2. Keep the Knees Together

Sit down back straight with knees, ankles, and heels together. Place hands between thighs as if to grab hold, applying pressure outward. Use your adductor muscles to maintain legs in a closed position. Do the exercise at your own pace until you get used to it. Once use to the exercise increase repetitions to about 30 times each time.

3. Make use of belly breathing

Move to the edge of your seat and sit with your back as straight as possible.  Don’t lean against the back of your chair.  Place your hands on your knees or, if you’re at work, rest them on your desk.

Step 1:     Exhale all the air from your lungs and then some until there’s no more air left.  You will notice that by exhaling completely you will automatically be able to inhale more air. Step 2:     Inhale slowly through the nose for a 4-count. Step 3:     Hold your breath for an 8-count.

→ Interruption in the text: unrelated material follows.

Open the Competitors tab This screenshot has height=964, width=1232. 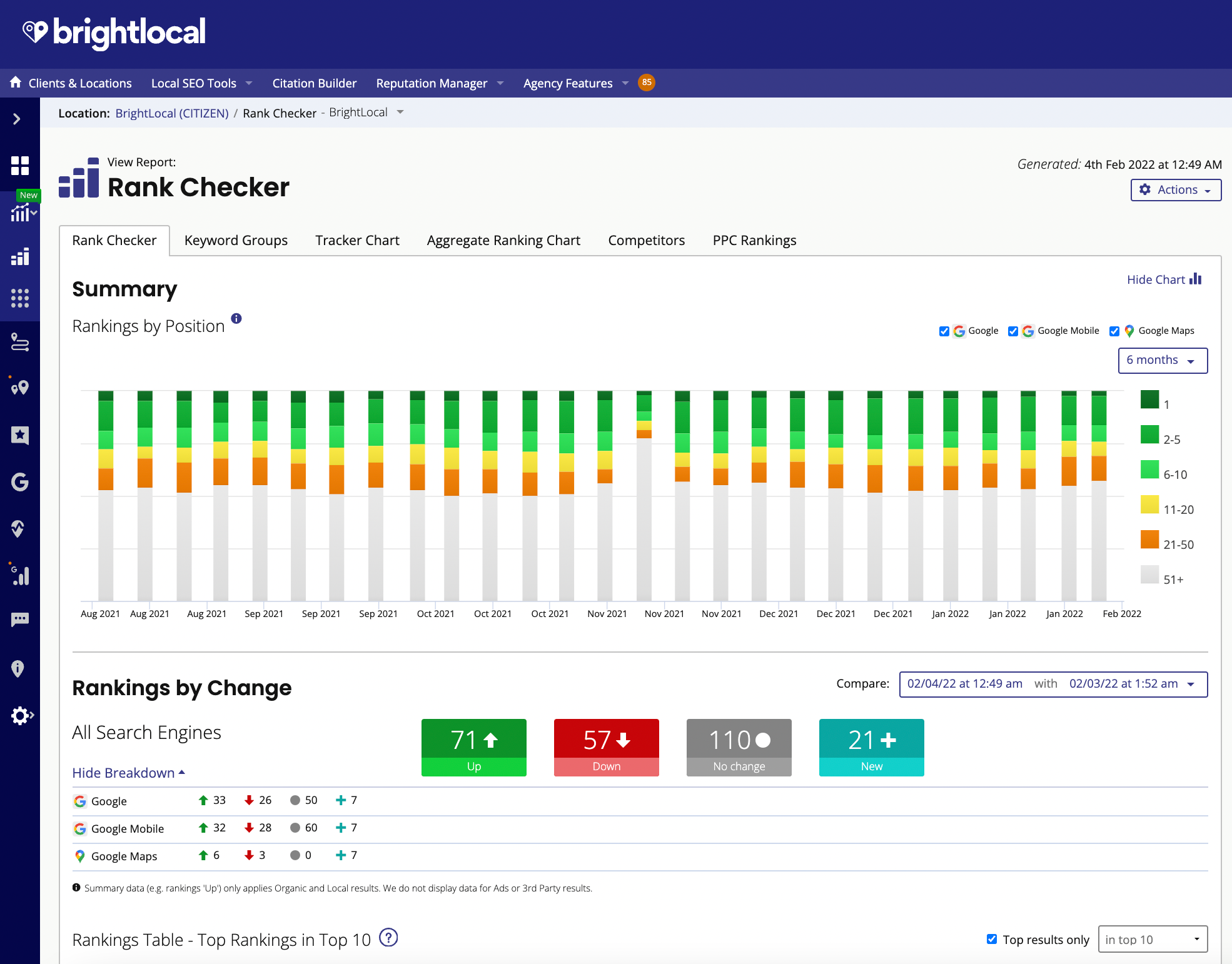pyautogui.click(x=646, y=241)
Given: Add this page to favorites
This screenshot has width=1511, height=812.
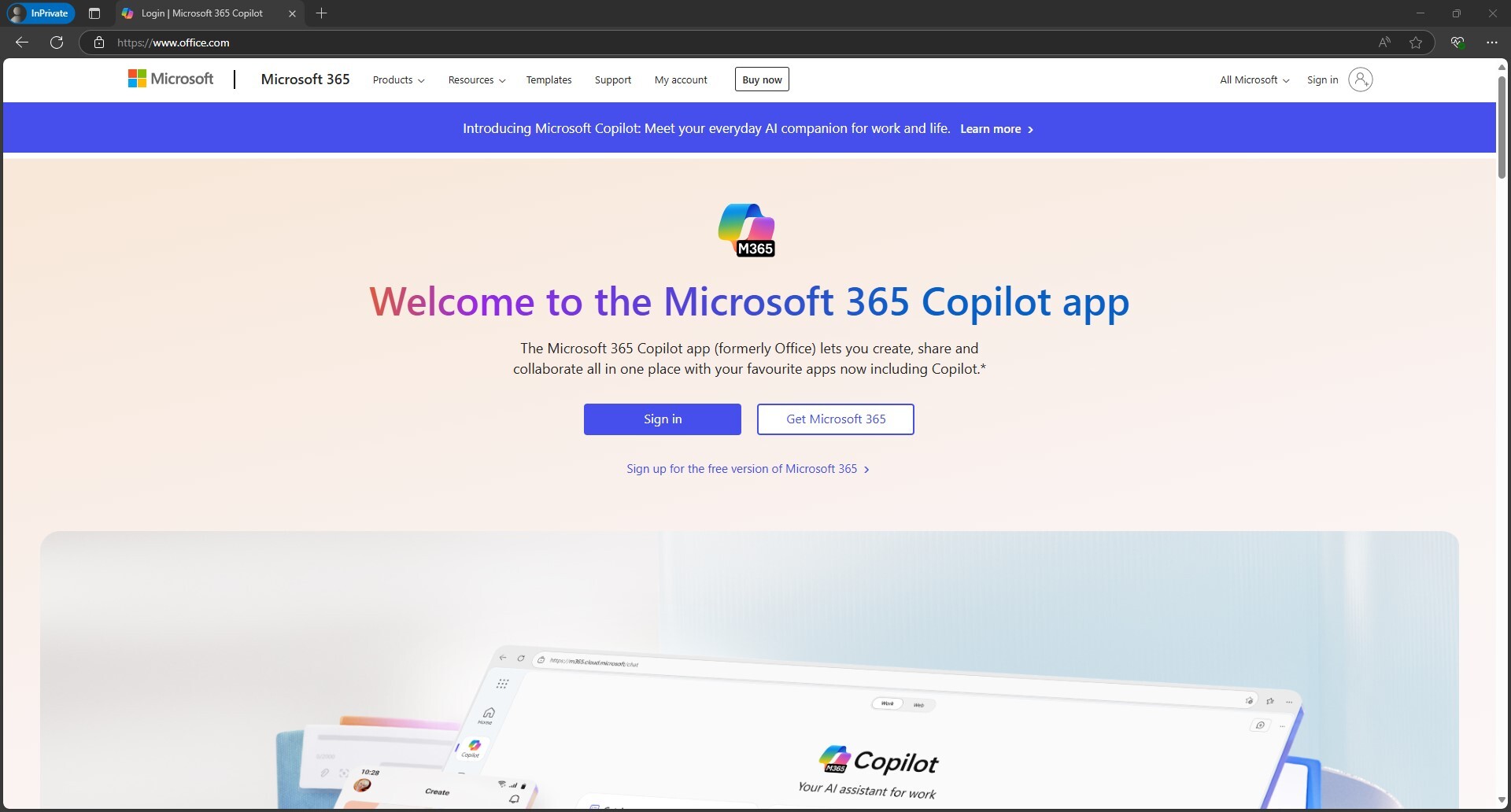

If you are a complete beginner, don’t hold your breath or hold your breath for a shorter period of time and gradually build up to an 8-count. Step 4:     Exhale slowly through the mouth for an 8-count.  Fully expel all of the air from your lungs. Step 5:     Hold your breath for an 8-count. If you are a complete beginner, don’t hold your breath or hold your breath for a shorter period of time and gradually build up to an 8-count. Step 6:     Check your posture and repeat Steps 2 – 5.